_Instructions for the task_:
Word for word, repeat all of the entries below.

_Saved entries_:

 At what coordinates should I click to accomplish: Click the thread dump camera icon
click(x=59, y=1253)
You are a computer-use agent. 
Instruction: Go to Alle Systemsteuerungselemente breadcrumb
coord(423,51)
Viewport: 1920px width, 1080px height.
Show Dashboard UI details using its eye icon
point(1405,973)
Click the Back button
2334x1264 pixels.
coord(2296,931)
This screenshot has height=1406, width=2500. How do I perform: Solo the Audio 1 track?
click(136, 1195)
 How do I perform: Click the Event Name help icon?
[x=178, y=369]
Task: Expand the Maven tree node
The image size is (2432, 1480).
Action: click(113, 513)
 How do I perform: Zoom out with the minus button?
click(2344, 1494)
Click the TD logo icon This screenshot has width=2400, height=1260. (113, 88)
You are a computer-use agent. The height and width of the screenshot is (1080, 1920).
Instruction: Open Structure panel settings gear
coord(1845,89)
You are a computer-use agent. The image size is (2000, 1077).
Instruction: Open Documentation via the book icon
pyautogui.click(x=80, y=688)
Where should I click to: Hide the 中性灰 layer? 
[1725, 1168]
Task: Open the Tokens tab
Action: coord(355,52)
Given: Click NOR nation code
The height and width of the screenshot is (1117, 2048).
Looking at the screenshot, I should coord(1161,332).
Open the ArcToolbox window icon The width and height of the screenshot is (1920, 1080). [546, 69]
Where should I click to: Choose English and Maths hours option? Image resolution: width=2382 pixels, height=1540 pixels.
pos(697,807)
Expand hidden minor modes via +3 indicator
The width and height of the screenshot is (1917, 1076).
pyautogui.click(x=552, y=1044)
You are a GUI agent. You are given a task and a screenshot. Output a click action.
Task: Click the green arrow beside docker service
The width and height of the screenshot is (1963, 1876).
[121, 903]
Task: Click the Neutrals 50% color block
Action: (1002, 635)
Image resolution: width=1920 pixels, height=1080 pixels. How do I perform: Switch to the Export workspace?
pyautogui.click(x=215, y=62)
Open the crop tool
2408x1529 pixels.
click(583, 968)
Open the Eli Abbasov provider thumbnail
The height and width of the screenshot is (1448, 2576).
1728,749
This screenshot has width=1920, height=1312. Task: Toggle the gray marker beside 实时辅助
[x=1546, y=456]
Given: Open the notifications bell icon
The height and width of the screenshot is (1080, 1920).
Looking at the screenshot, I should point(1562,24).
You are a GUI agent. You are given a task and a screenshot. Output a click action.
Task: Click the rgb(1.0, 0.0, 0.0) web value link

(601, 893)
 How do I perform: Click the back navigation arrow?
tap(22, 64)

_Result_:
 At what coordinates should I click to accomplish: Click the thread dump camera icon
click(x=59, y=1253)
You are a computer-use agent. 
Instruction: Go to Alle Systemsteuerungselemente breadcrumb
coord(423,51)
Viewport: 1920px width, 1080px height.
Show Dashboard UI details using its eye icon
point(1405,973)
Click the Back button
2334x1264 pixels.
coord(2296,931)
This screenshot has height=1406, width=2500. How do I perform: Solo the Audio 1 track?
click(136, 1195)
 How do I perform: Click the Event Name help icon?
[x=178, y=369]
Task: Expand the Maven tree node
The image size is (2432, 1480).
Action: click(113, 513)
 How do I perform: Zoom out with the minus button?
click(2344, 1494)
Click the TD logo icon This screenshot has width=2400, height=1260. (113, 88)
You are a computer-use agent. The height and width of the screenshot is (1080, 1920).
Instruction: Open Structure panel settings gear
coord(1845,89)
You are a computer-use agent. The image size is (2000, 1077).
Instruction: Open Documentation via the book icon
pyautogui.click(x=80, y=688)
Where should I click to: Hide the 中性灰 layer? 
[1725, 1168]
Task: Open the Tokens tab
Action: coord(355,52)
Given: Click NOR nation code
The height and width of the screenshot is (1117, 2048).
Looking at the screenshot, I should coord(1161,332).
Open the ArcToolbox window icon The width and height of the screenshot is (1920, 1080). [546, 69]
Where should I click to: Choose English and Maths hours option? Image resolution: width=2382 pixels, height=1540 pixels.
pos(697,807)
Expand hidden minor modes via +3 indicator
The width and height of the screenshot is (1917, 1076).
pyautogui.click(x=552, y=1044)
You are a GUI agent. You are given a task and a screenshot. Output a click action.
Task: Click the green arrow beside docker service
The width and height of the screenshot is (1963, 1876).
[121, 903]
Task: Click the Neutrals 50% color block
Action: (1002, 635)
Image resolution: width=1920 pixels, height=1080 pixels. How do I perform: Switch to the Export workspace?
pyautogui.click(x=215, y=62)
Open the crop tool
2408x1529 pixels.
click(583, 968)
Open the Eli Abbasov provider thumbnail
The height and width of the screenshot is (1448, 2576).
1728,749
This screenshot has width=1920, height=1312. Task: Toggle the gray marker beside 实时辅助
[x=1546, y=456]
Given: Open the notifications bell icon
The height and width of the screenshot is (1080, 1920).
Looking at the screenshot, I should point(1562,24).
You are a GUI agent. You are given a task and a screenshot. Output a click action.
Task: Click the rgb(1.0, 0.0, 0.0) web value link

(601, 893)
 How do I perform: Click the back navigation arrow?
tap(22, 64)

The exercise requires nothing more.